At long last, I have an angle and an outline for my paper.  I even have two or three possible case studies.  I can’t tell you how marvellous it feels. I have purpose and direction.  All is right with the world.

My angle, after reading a few pages from my Prof’s thesis and a few chapters from Turkle’s Alone Together, amongst other things (and realising with horror that all of my ideas have already been had and I’m entirely unoriginal) is this: WHY? Why do we quest after disembodiment?  After all, this is no new thing.  Religion, the concept of a soul, belief in ghosts, astral travelling… it’s all been around for millennia.  So what is it about us that makes us so keen, in some cases compels us, to escape our bodies?  Do we really believe that we can live without them, and that living without them will be better? (This makes me think of Douglas Adams – in The Hitchhiker’s Guide to the Galaxy: So long, and thanks for all the fish, the Total Perspective Vortex is guarded by a spirit who is undergoing a trial separation from his body, which is out having fun without him.) How can we even conceive of ourselves if we are not our ‘selves’? Will we use our new technology to create E-bodies, which follow traditional lines, much like E-books; or will we branch out in entirely new directions? I think the latter is unlikely – it is too alien, too extreme. Our entire language is littered with references to the body – ‘I know it like the back of my hand’ and ‘she’s the apple of my eye’ and ‘it’s time to grit your teeth and face the music’ – I could go on. I really could.

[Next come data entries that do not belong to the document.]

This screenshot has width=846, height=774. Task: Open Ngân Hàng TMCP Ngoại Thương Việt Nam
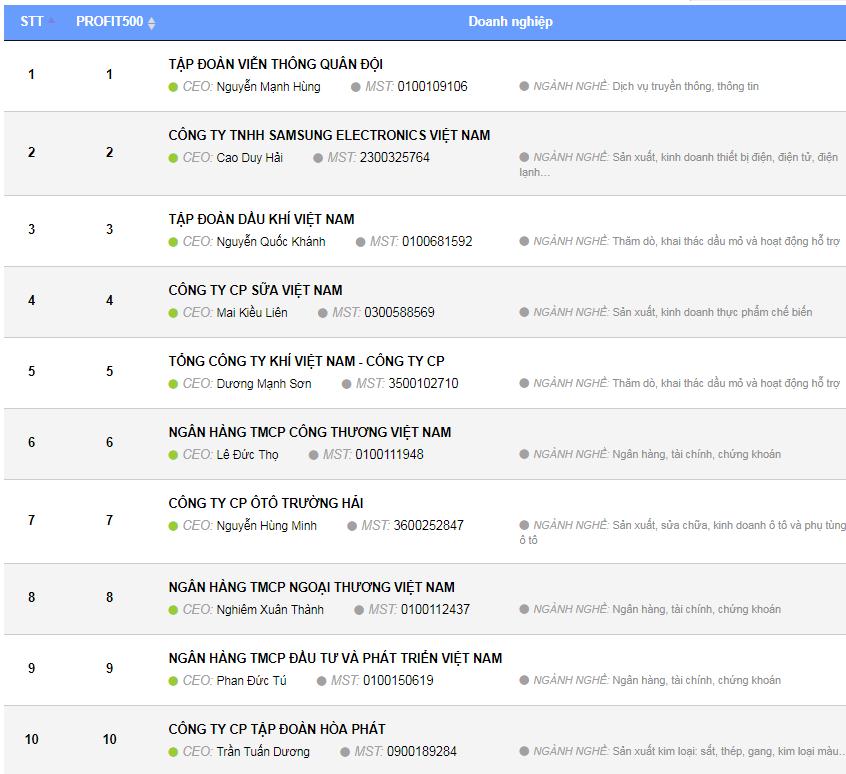tap(311, 587)
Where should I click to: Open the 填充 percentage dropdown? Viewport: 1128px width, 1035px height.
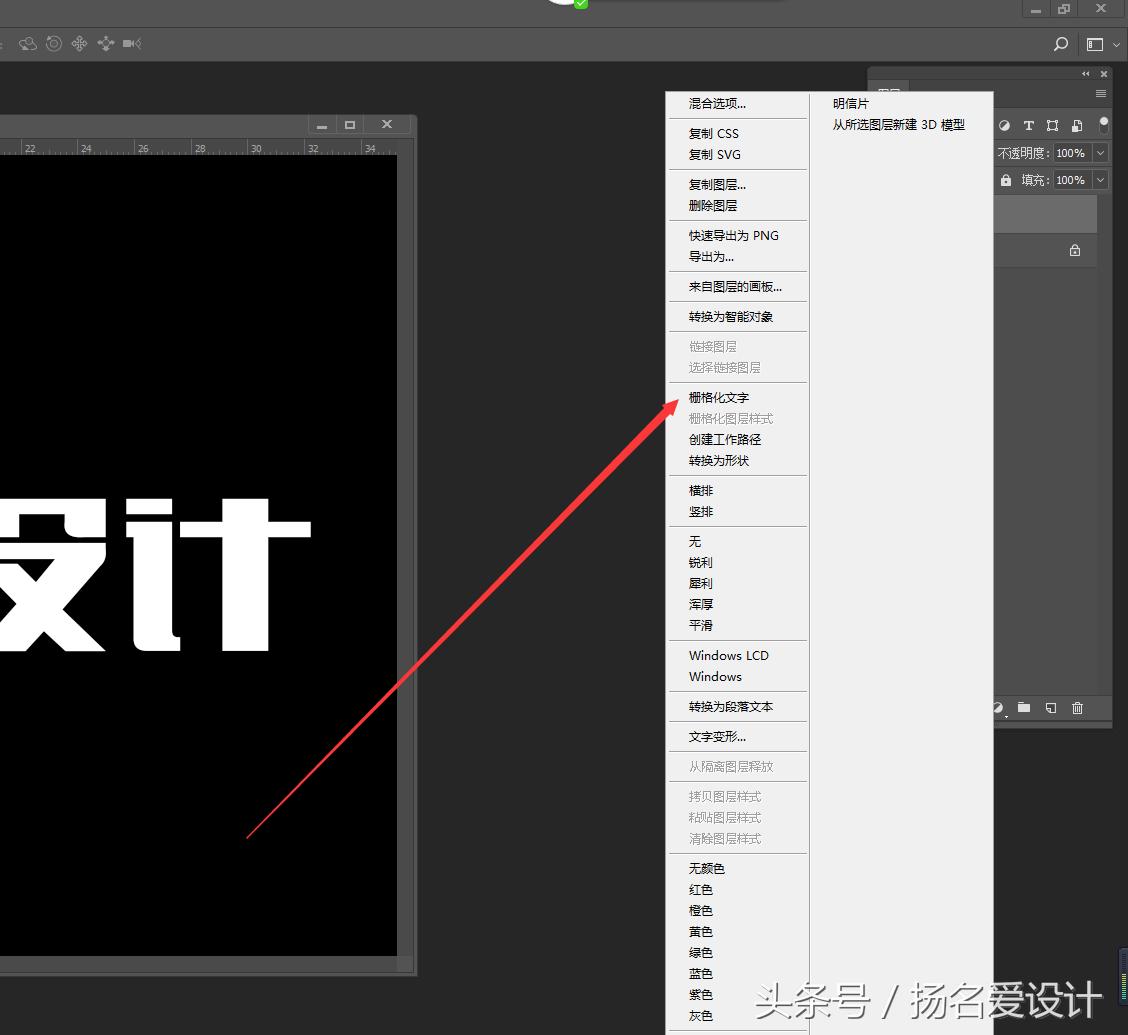1100,180
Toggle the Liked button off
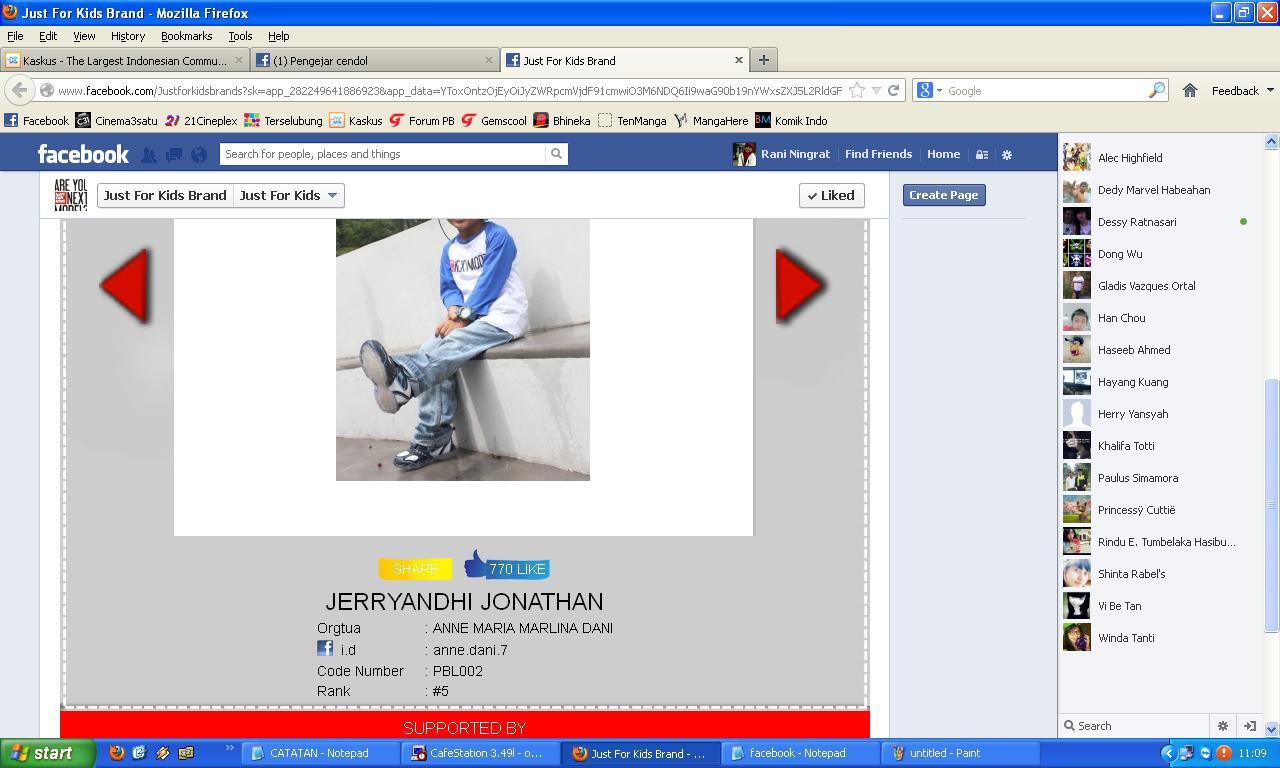 [x=831, y=195]
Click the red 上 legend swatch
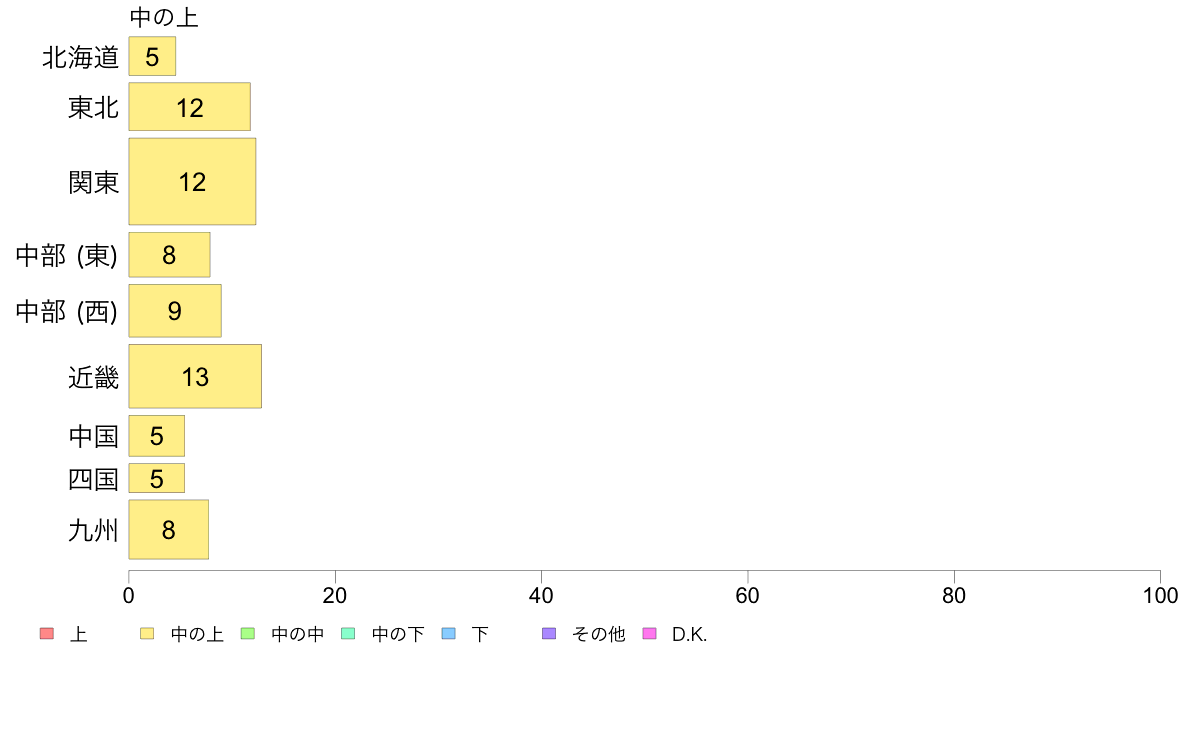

The point is, we think in terms of bodies, and it will take a long time for us to stop doing so.  Or perhaps not. Perhaps we will adapt within a few generations. Who can say? I wonder what Stephen Hawking would say about all this.  He’s one of the few people qualified to talk on the subject.

And what if, after we eliminate the need for the body, we find out that our brains (unlike Mr Hawking’s) are far more limited than we hoped?  What if our dualistic future is more Dystopian than Utopian? What if, instead of the traditional ‘greys’ – stunted, small aliens with no musculature but enormous brains – we become more like the wallowing, fat, unthinking, pleasure-seeking slobs in Wall-E?

Perhaps this is the price we pay for having evolved such an advanced consciousness, like the analogy of Adam and Eve, who eat the fruit of knowledge and realise their own nakedness. Perhaps all of this can be boiled down to a fear of mortality; or a desperate desire to connect with more people in our crazy, disengaged world; or to remake ourselves without the usual limitations and rules and prejudices and conventions – the new, fresh, gender/race neutral, possibly anarchistic and hopefully improved post-human version of me; or extreme paranoia and Cartesian scepticism: it is easy to distrust what we see and hear, when so much of it is deceptive, misleading, or complete bollocks – never more so than today.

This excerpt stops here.